Enhancing fullerene–graphene nanocarbon networks for energy storage and harvesting

Lawrence Livermore researchers and collaborators at the University of Texas at El Paso have developed a concept that allows the integration of the characteristic properties of fullerene in 3D graphene networks. In the study, the team optimized the interaction between 3D graphene networks and fullerenes, specifically in the context of stability and charge transfer in an electrochemical environment. In such a system, graphene provides high electrical conductivity and surface area, while fullerenes add high electron affinity.

Guided by a combination of experiments and first-principles calculations, the team designed, synthesized, and tested a carbon 60 (C₆₀) monoadduct that improved the electrochemical stability of fullerene-functionalized graphene. As an experimental platform, they used binder-free 3D mesoporous graphene macro-assemblies (GMAs) that had exceptionally high surface area (up to 1500 m²/g) and excellent conductivity (up to 100 Siemens per meter). The use of C₆₀ allowed the team to reduce fullerene clustering and increase the electrochemical stability of the nanocarbon networks.

Their results demonstrate that the capacity of the 3D graphene network is significantly improved by the addition of C₆₀ and C₆₀ monoadducts. The research, which received Laboratory Directed Research and Development program support (17-ERD-017), is expected to benefit the integration of fullerene–graphene hybrid materials in solar cell and charge storage applications.

The research was featured on the cover of the August 14, 2019, edition of ACS Applied Materials & Interfaces.

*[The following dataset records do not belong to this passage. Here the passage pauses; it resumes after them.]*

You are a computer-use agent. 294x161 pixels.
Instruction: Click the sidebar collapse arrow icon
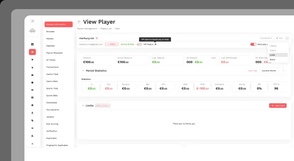click(x=32, y=21)
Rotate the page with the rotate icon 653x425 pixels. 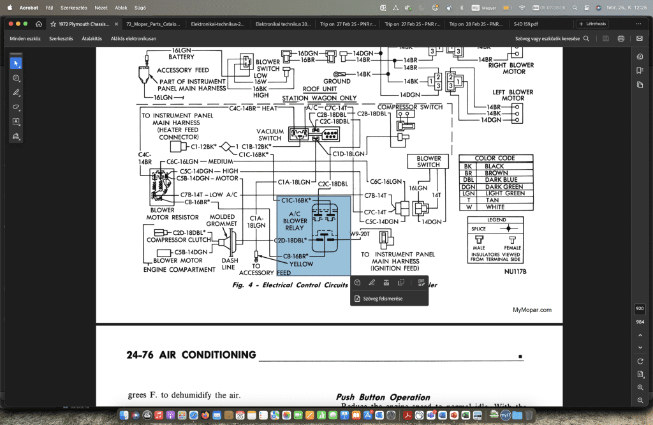coord(640,361)
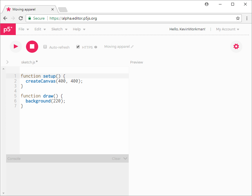Open the settings gear icon
252x196 pixels.
click(x=236, y=46)
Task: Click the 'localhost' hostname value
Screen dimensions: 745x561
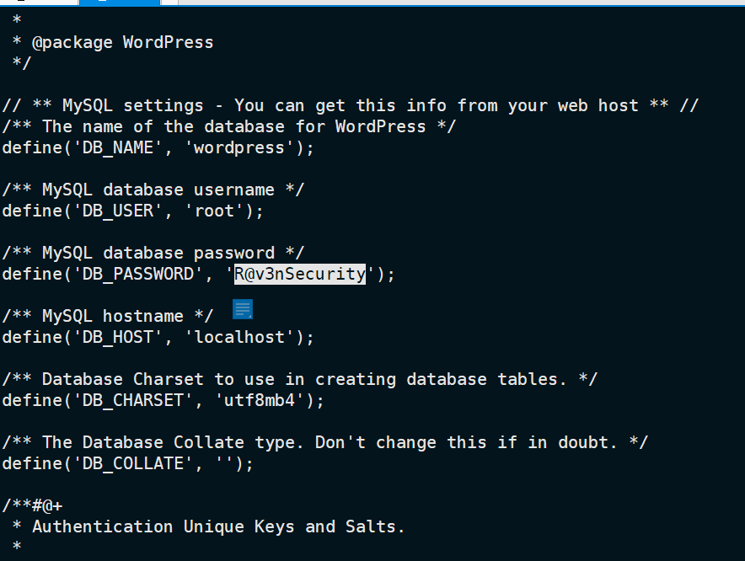Action: tap(239, 337)
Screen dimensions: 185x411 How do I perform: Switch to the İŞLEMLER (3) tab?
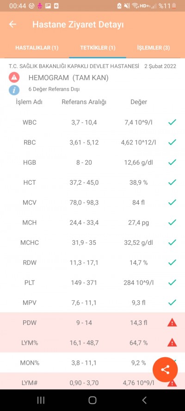[x=153, y=48]
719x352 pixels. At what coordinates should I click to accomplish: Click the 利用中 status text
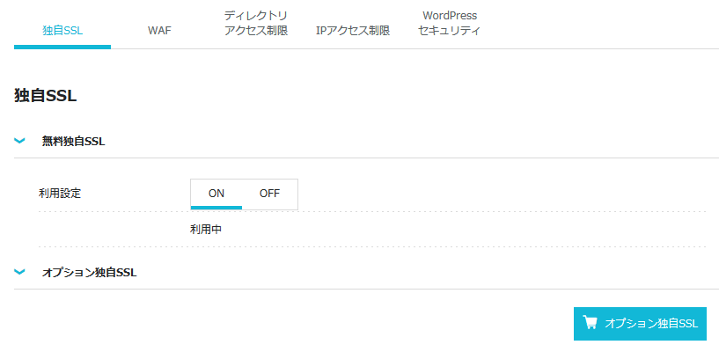206,230
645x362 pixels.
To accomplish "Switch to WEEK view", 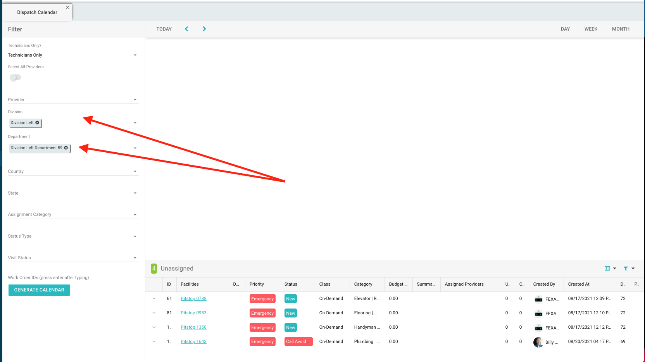I will (x=591, y=29).
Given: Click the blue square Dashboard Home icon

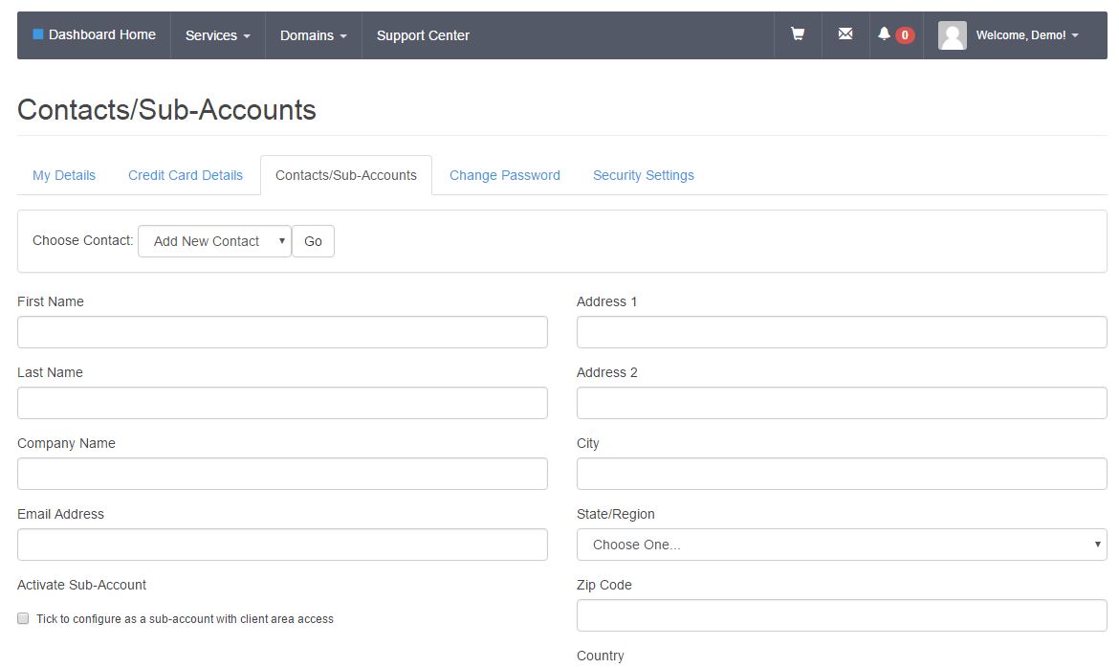Looking at the screenshot, I should click(38, 33).
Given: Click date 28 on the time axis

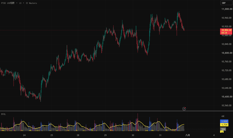Looking at the screenshot, I should coord(78,135).
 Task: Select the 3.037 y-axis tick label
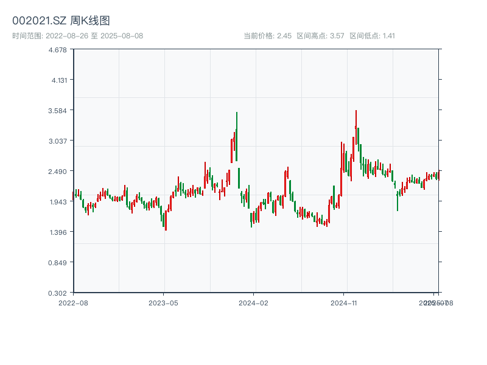57,141
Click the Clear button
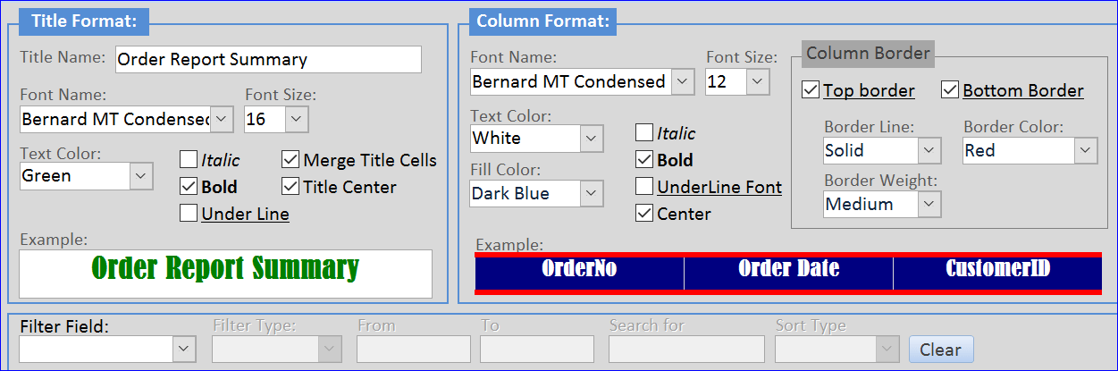The image size is (1118, 371). 940,350
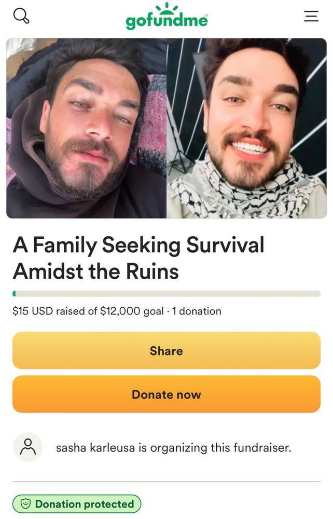Click the '$12,000 goal' text
The width and height of the screenshot is (333, 519).
[x=132, y=311]
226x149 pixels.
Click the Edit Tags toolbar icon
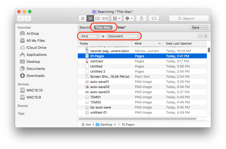[154, 18]
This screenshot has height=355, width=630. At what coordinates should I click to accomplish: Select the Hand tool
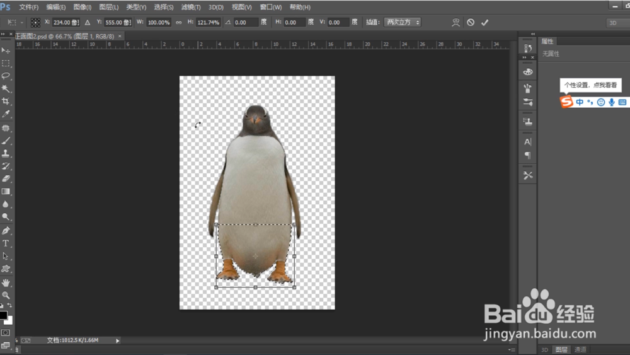[6, 282]
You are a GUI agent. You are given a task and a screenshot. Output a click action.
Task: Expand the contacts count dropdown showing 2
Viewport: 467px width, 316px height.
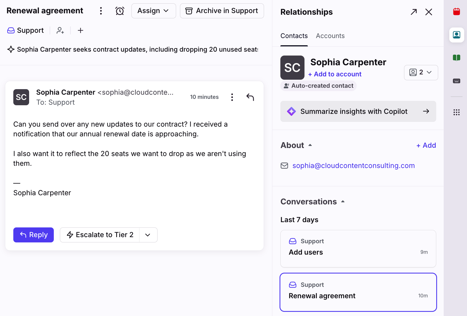click(421, 72)
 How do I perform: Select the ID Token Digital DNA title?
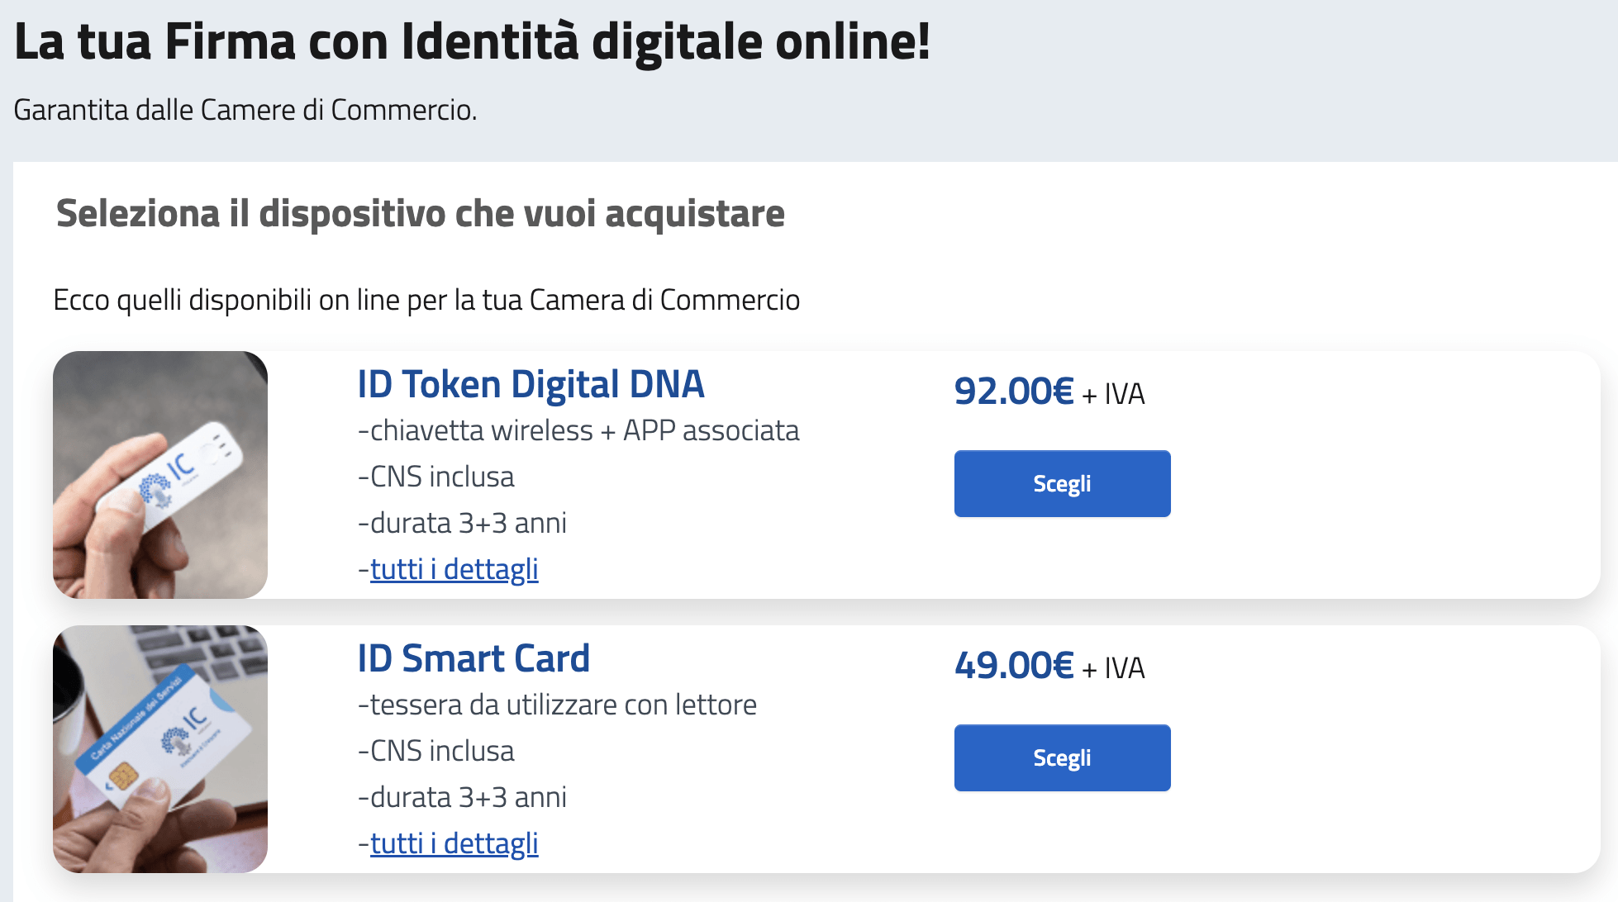[531, 384]
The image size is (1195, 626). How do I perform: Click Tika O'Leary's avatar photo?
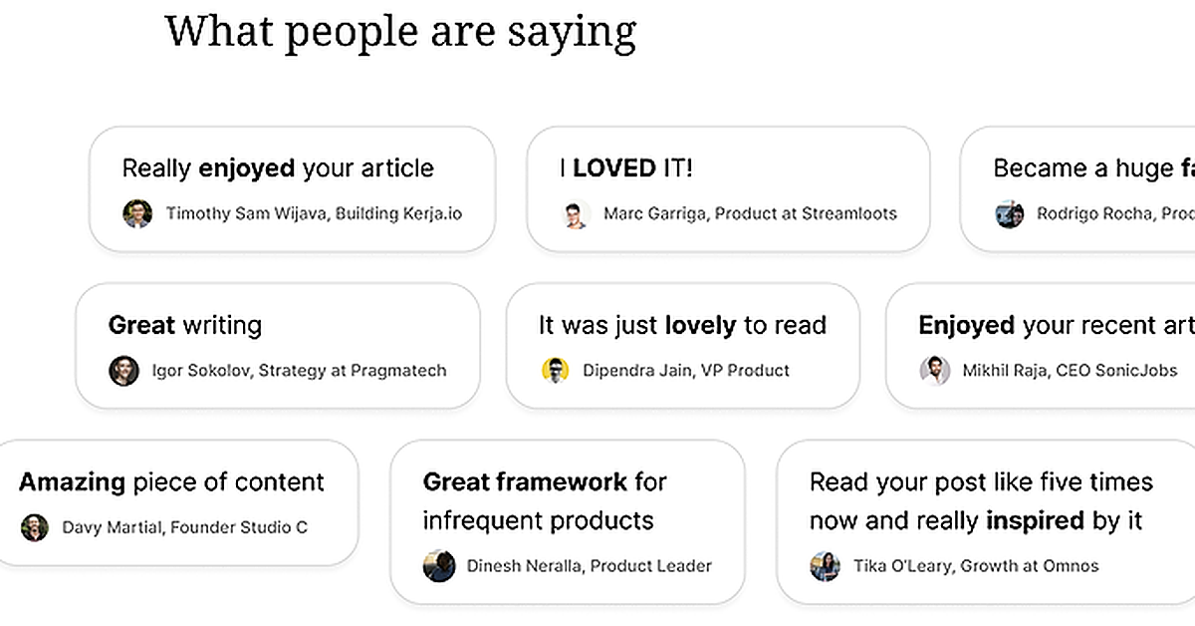(x=825, y=566)
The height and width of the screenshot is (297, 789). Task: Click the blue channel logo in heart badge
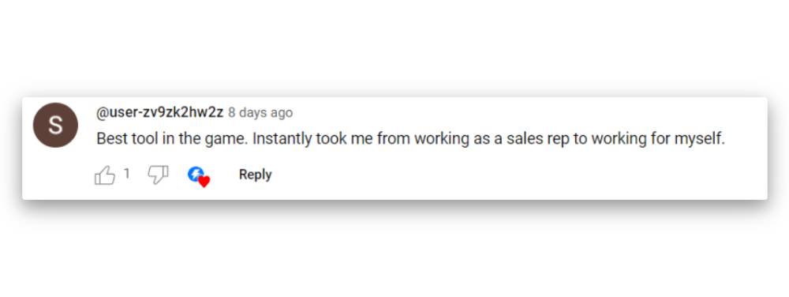coord(195,174)
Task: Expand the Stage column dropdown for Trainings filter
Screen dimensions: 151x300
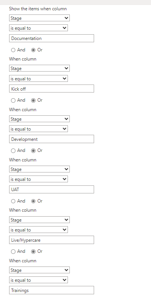Action: click(39, 270)
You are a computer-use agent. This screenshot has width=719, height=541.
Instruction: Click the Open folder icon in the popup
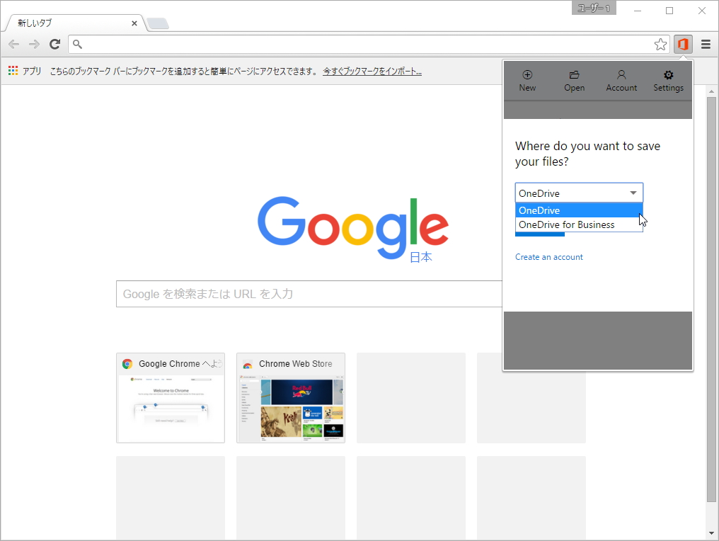[574, 78]
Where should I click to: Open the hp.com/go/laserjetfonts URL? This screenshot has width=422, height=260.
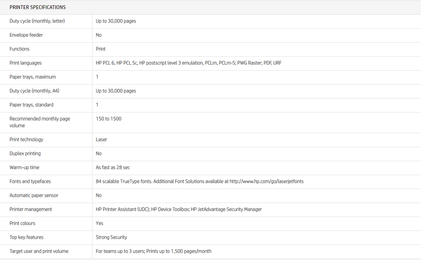[266, 182]
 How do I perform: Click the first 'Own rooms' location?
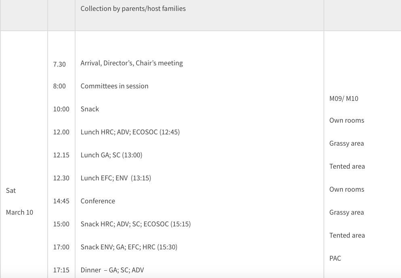tap(346, 120)
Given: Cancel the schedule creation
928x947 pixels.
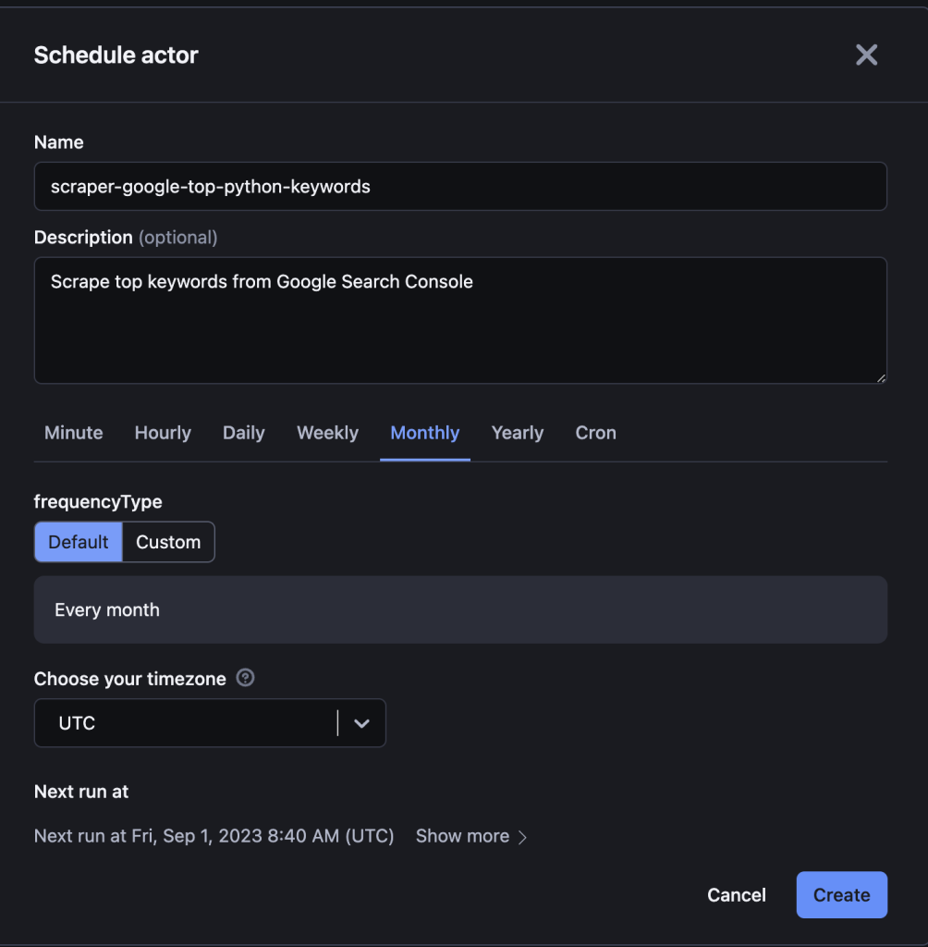Looking at the screenshot, I should point(737,894).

[M.R. Cerón, C. Zhan, P.G. Campbell, M.C. Freyman, C. Santoyo, L. Echegoyen, B.C. Wood, J. Biener, T.A. Pham, and M.M. Biener, Integration of Fullerenes as Electron Acceptors in 3D Graphene Networks: Enhanced Charge Transfer and Stability through Molecular Design, ACS Appl. Mater. Interfaces, available online on July 11, 2019, doi: 10.1021/acsami.9b06681.]